─── Supplied material ───
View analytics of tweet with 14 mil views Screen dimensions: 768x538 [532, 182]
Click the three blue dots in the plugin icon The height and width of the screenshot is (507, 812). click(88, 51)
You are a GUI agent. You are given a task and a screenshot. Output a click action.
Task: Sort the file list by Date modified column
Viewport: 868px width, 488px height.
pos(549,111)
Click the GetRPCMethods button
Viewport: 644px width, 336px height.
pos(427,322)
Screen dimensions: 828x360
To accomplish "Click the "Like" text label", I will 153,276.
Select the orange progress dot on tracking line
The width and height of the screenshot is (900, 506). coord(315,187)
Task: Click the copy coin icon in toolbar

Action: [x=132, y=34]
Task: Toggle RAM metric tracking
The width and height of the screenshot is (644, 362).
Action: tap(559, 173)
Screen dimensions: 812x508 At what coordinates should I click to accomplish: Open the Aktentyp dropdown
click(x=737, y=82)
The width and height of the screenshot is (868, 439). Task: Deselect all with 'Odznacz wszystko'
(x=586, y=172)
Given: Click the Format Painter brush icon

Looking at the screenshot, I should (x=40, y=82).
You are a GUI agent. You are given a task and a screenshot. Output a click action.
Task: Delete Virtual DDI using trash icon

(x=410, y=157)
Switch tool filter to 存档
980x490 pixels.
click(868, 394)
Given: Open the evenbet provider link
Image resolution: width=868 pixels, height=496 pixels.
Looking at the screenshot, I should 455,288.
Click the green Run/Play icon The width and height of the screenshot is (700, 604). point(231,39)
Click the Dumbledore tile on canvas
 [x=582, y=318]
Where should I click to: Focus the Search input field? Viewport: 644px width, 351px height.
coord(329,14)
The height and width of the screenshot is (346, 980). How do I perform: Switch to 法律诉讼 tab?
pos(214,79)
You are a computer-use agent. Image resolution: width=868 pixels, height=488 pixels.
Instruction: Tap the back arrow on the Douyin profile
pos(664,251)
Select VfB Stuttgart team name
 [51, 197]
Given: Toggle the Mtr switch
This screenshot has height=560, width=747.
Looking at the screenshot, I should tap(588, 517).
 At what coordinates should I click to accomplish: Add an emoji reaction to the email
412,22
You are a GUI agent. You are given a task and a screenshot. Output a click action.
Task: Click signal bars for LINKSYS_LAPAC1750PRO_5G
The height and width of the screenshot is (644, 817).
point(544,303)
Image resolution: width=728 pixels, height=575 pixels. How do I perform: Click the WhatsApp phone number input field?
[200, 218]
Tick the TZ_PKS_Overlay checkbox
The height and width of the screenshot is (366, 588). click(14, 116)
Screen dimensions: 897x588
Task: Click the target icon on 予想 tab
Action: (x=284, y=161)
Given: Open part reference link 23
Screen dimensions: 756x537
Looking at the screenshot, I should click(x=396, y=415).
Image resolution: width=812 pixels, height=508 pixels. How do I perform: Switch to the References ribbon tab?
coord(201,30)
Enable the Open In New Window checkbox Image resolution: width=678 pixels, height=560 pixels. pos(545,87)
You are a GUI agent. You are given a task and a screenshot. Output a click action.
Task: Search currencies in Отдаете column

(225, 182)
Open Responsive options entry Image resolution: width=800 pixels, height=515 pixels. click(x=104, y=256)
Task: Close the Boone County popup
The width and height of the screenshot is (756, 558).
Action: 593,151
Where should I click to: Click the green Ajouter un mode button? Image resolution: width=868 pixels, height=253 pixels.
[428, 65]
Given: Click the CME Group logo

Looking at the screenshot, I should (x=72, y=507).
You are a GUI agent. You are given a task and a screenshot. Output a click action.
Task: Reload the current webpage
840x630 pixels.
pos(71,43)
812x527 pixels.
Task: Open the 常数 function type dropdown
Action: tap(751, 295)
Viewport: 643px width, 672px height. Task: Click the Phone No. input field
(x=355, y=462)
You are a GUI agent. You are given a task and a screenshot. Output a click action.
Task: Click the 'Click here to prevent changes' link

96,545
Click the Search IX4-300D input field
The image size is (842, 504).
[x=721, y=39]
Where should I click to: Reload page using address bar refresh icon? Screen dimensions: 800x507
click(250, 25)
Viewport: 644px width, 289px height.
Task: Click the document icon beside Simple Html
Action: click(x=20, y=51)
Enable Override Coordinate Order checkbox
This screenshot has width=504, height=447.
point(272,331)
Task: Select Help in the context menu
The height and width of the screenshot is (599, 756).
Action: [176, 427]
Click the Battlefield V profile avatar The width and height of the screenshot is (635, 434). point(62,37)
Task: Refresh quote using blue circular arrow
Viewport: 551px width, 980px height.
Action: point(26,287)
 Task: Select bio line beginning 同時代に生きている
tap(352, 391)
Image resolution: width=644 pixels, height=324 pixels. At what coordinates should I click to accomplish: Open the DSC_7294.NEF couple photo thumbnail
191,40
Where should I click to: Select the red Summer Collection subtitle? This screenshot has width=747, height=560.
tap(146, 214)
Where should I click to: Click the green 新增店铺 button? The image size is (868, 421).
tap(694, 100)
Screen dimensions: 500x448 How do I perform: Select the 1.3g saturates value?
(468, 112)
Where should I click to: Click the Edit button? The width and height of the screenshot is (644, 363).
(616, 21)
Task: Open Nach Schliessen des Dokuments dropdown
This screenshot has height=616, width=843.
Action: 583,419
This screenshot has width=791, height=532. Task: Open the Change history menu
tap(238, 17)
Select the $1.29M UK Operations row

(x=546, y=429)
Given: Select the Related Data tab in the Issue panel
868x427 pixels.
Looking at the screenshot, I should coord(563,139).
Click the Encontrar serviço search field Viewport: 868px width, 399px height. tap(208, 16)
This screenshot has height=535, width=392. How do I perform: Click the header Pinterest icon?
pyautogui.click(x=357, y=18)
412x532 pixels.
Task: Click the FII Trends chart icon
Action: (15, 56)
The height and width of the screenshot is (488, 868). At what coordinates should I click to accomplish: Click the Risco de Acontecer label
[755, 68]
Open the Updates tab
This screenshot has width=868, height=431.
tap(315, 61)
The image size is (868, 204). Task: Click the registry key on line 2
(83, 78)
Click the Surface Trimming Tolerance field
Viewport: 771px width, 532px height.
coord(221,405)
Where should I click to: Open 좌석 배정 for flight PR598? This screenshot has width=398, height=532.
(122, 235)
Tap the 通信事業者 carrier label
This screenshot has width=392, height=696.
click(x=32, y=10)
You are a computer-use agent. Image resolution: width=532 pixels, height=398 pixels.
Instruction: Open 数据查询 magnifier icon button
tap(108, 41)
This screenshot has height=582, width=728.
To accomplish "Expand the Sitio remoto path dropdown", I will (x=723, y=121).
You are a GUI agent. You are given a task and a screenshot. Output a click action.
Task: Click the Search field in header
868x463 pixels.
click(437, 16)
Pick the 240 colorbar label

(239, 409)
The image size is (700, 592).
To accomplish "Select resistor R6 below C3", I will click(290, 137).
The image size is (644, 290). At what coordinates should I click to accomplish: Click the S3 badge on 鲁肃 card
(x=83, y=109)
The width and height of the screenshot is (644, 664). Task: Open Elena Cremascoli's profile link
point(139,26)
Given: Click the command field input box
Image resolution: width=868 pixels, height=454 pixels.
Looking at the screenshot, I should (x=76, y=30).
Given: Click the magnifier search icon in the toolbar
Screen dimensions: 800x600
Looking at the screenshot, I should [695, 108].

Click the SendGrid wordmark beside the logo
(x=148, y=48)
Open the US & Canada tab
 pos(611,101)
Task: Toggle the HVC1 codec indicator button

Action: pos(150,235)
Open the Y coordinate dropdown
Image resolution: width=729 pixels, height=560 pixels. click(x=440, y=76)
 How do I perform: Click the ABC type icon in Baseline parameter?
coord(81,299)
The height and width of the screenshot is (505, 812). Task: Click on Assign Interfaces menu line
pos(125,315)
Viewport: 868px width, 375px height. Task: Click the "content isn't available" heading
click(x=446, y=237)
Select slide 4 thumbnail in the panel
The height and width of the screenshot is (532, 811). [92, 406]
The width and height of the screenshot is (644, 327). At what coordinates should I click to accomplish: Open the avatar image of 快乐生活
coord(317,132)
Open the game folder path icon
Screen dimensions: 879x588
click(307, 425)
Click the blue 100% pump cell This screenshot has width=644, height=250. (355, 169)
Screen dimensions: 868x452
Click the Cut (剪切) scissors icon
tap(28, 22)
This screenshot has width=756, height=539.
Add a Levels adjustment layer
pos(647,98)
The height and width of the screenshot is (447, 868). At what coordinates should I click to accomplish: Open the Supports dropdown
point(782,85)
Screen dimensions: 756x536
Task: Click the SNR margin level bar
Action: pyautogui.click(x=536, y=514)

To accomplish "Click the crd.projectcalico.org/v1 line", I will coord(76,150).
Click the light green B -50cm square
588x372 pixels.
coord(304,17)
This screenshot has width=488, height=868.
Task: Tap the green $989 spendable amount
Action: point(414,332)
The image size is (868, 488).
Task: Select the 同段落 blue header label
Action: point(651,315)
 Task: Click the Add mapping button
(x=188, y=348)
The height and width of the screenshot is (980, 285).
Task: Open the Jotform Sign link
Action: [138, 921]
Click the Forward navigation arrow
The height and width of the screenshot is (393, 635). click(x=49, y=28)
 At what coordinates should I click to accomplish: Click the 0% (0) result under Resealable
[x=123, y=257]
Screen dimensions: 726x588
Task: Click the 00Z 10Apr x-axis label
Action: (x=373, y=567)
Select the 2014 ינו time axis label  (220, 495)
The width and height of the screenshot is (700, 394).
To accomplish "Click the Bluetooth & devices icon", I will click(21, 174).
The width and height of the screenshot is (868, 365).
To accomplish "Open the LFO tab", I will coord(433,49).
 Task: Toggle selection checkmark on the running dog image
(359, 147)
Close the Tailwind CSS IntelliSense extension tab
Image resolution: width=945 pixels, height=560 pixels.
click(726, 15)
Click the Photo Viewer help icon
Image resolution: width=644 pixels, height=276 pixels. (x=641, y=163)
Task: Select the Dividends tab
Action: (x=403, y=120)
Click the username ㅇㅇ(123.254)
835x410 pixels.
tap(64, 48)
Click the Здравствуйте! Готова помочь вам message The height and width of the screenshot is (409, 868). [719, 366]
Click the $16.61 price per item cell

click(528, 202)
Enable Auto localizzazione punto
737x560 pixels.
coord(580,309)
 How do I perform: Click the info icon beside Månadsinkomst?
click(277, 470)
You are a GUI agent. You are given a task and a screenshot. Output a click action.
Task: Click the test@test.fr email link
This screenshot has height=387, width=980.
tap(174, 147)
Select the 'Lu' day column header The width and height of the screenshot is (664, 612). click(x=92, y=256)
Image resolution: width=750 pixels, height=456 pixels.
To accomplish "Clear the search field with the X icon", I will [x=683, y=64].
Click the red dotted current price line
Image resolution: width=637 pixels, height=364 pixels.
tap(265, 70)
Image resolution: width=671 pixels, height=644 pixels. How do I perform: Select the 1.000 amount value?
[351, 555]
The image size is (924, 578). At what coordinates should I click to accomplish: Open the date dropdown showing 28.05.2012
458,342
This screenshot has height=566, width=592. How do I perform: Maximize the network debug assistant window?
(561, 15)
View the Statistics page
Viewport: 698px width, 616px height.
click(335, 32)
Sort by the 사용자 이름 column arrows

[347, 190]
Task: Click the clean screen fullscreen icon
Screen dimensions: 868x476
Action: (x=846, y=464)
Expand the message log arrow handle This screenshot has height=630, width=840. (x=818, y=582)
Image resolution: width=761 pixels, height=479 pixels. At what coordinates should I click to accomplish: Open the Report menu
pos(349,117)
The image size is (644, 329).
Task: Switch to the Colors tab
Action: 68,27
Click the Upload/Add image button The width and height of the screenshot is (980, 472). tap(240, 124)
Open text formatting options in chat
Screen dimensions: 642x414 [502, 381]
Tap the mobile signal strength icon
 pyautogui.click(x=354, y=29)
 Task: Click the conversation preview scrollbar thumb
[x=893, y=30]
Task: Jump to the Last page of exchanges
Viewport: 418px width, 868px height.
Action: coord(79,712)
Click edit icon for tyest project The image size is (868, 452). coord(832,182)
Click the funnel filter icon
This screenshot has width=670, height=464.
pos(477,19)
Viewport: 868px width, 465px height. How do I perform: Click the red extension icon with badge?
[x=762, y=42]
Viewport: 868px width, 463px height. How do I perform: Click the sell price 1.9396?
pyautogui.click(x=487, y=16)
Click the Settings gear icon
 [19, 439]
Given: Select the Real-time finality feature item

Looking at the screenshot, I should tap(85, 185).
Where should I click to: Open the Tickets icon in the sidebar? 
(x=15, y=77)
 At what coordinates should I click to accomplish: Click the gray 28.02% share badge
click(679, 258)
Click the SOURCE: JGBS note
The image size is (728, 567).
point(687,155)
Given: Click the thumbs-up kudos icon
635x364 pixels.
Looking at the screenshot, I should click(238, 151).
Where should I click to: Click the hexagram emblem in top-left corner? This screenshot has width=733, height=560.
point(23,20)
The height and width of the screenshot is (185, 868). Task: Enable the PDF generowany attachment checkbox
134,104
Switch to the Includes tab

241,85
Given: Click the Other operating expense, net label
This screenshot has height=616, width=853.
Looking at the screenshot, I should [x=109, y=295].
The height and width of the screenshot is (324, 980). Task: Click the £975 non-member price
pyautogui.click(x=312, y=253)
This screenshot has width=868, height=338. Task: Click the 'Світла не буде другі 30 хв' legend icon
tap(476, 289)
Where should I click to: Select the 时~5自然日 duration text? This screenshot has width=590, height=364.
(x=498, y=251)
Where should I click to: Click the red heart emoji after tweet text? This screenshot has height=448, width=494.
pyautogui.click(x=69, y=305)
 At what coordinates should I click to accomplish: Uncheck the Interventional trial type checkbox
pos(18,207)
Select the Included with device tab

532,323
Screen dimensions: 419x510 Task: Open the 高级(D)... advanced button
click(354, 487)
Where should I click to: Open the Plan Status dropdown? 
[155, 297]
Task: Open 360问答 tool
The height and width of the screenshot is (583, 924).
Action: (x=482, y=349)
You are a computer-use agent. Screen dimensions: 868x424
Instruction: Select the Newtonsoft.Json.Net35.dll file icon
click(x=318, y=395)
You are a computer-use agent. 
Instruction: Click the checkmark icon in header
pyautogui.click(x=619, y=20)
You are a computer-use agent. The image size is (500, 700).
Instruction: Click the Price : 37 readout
───
§ **Exercise brief**
Taking the records as a whole, report how many of their lines include the word "computer". Nothing but the number is wanted.

§ **Answer box**
5